As the backbone of any CLV model, the customer decay curve is arguably the most important driver. This certainly extends beyond the exercise of modeling CLV. As we noted earlier, it's crucial to obsess over your customer decay curve, and how to elevate it.


When we say "customer decay curve", we're modeling out what % of paid customers pay only once, 2 times, 3 times, and so on. Said another way, we want to know what share of our customers are going to cancel in the first month, second month, etc. This helps us understand how much, on average, we can expect to earn from people who subscribe.

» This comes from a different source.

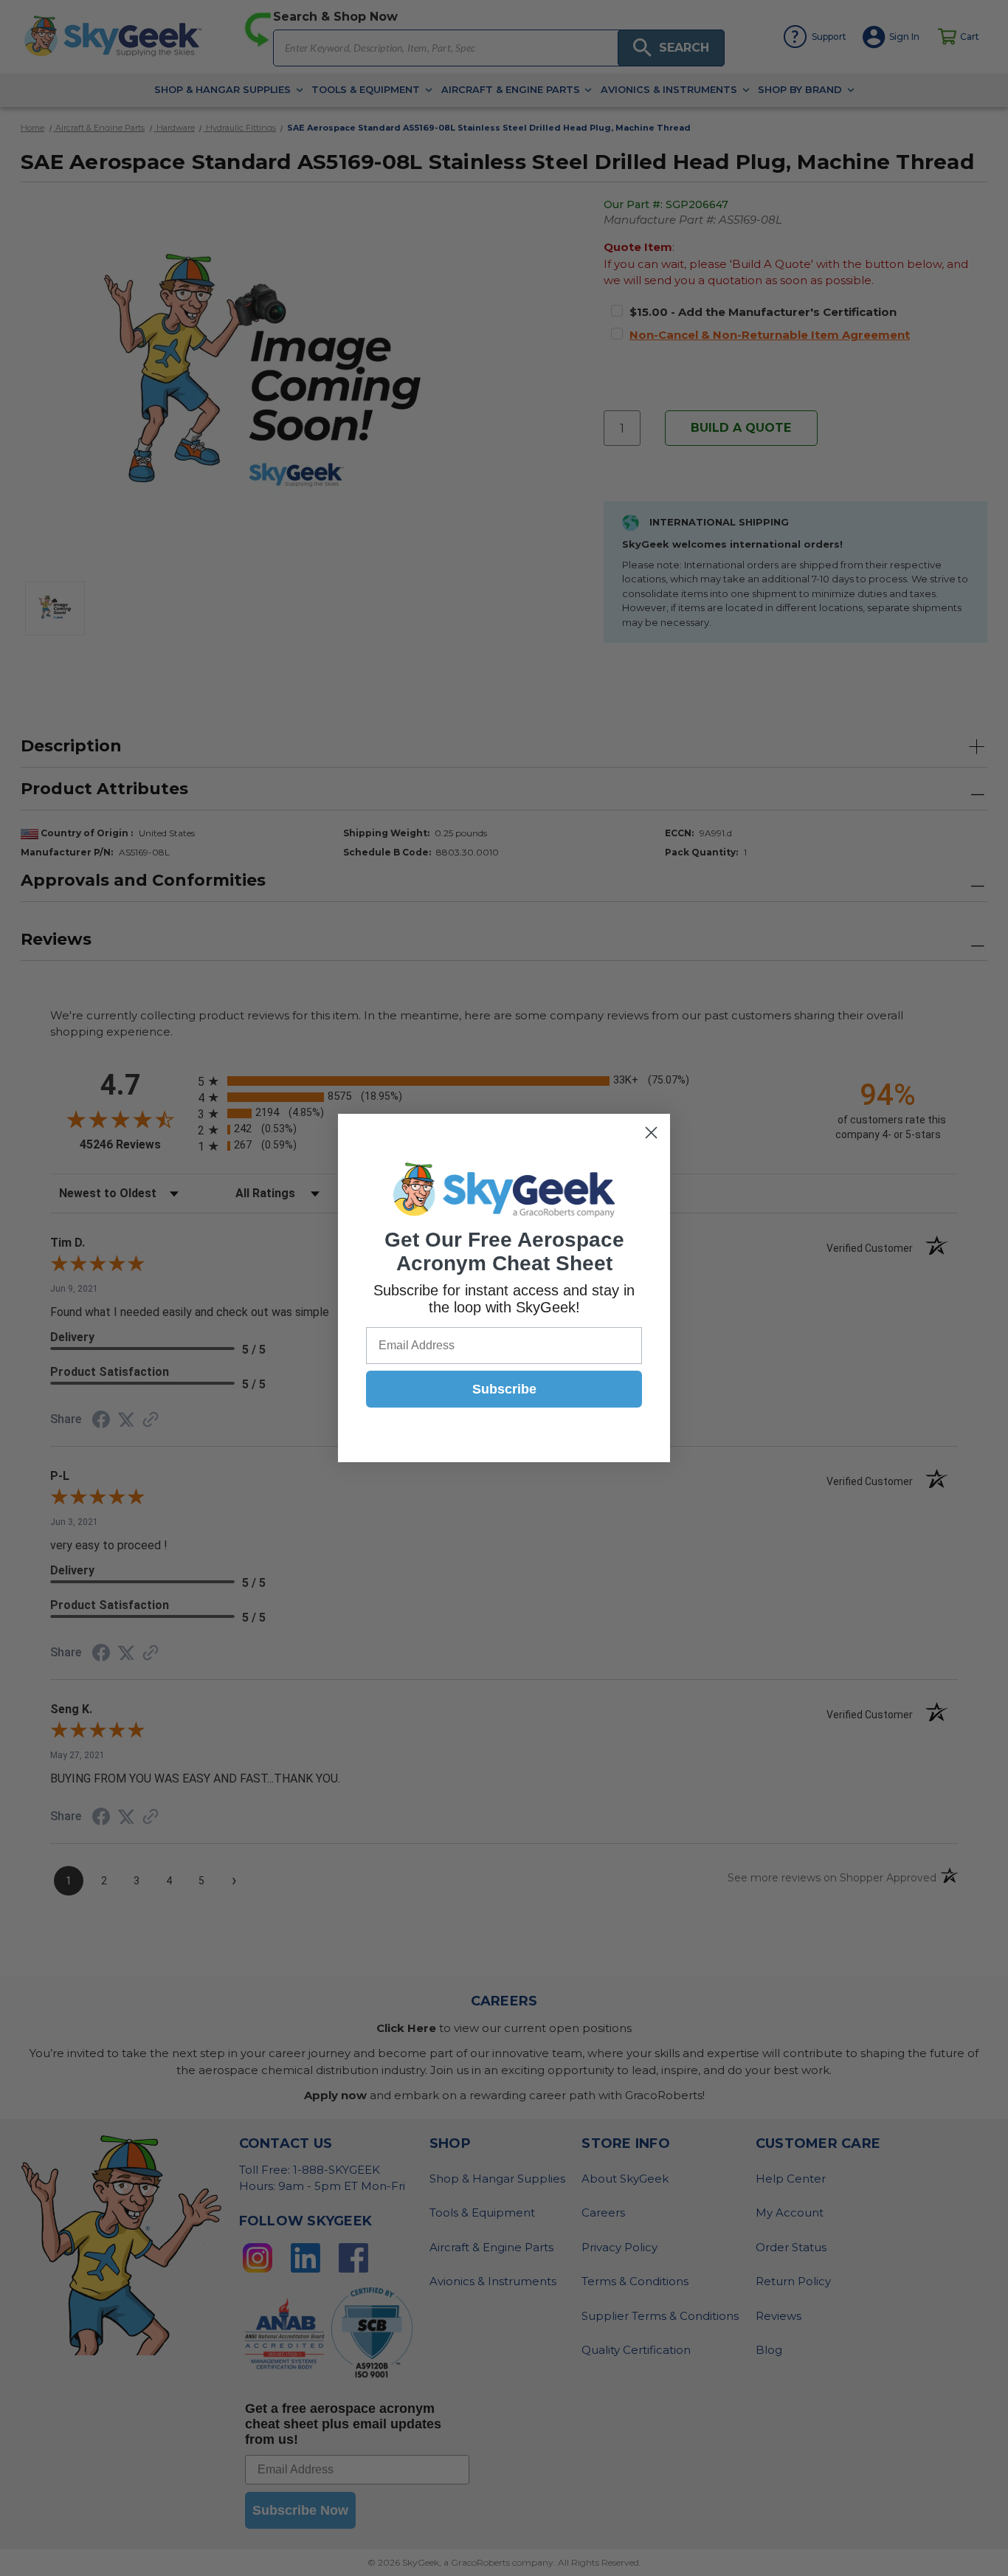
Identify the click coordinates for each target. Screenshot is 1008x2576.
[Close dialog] (651, 1133)
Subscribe (504, 1389)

In the workbook, the decay curve assumption is towards the bottom of the "CLV Model" tab (line 25). We've highlighted it and added a thick border in the image below. There's also a visual of the decay curve assumption in the left line chart. This can help us grasp how the curve moves as we adjust assumptions.










Pre-launch With No Data

To continue guiding us through, let's resurface our hypothetical newsletter start-up: Big Dean's Boardwalk Wings, a weekly exploration of innovative wing recipes.

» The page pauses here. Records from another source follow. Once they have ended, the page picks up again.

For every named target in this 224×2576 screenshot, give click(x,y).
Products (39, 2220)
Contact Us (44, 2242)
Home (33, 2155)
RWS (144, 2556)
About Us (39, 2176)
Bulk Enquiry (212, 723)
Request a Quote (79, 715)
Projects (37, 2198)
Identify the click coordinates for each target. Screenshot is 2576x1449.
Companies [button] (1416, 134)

The team behind Big Dean's ("BD") is in the planning phase and has no clue how well it will retain its subs. Many operators will face a similar challenge of limited or no data, especially early on.​


A Few Data Points Can Be Quite Helpful


For those just starting, being resourceful can go a long way. A few data points will go a long way in guiding initial assumptions. It'll also provide context as our retention data comes in. If using a platform (i.e. Patreon, Substack), it doesn't hurt to ask for guidance. Probably more effective, ask operators running similar newsletters for ballpark figures.

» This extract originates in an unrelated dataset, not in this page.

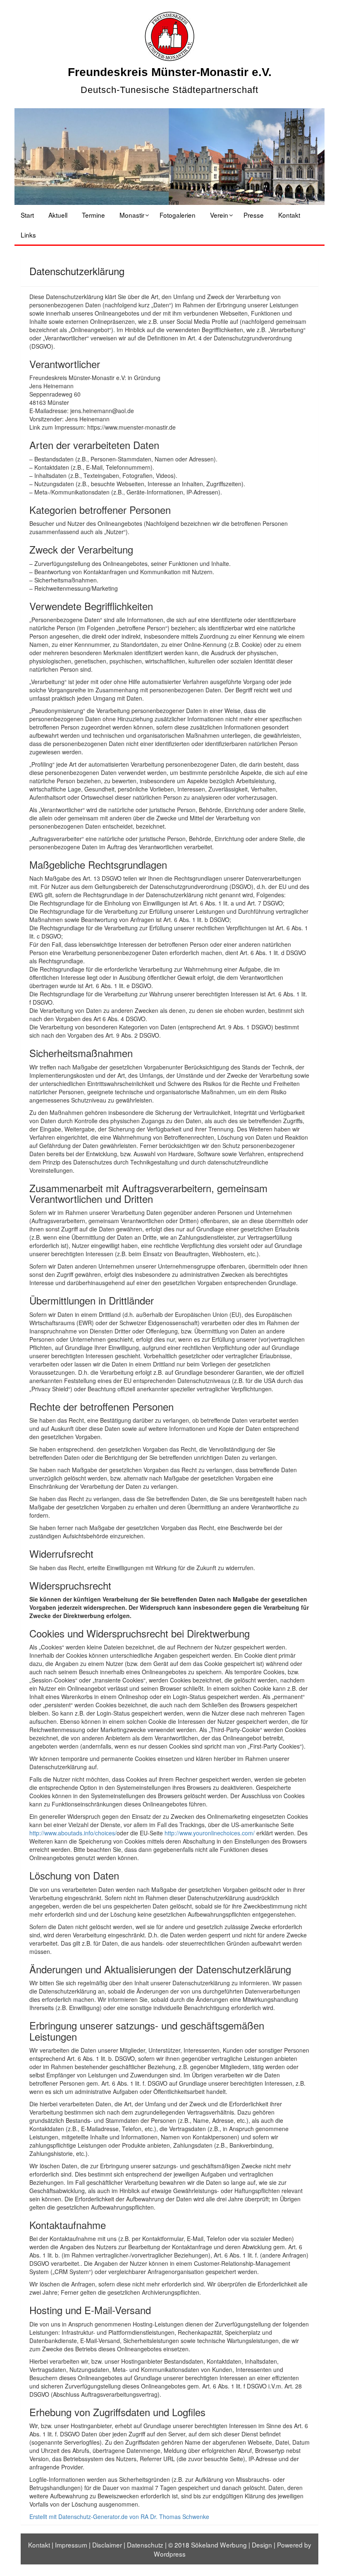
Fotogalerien (178, 214)
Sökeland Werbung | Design (231, 2544)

The BD team finds similar Food & Drink newsletters on Substack's Discover section. They also scour recommendation services for food-related newsletters (i.e. Newsletter Stack). The BD team then reaches out to several operators, using their network where possible. Most of the operators are incredibly friendly and helpful. The discussions lead to a handful of useful data points, as well as tips on best practices and other insights. (Retention rates can be sensitive data. It's wise to take a respectful approach and manage your expectations.)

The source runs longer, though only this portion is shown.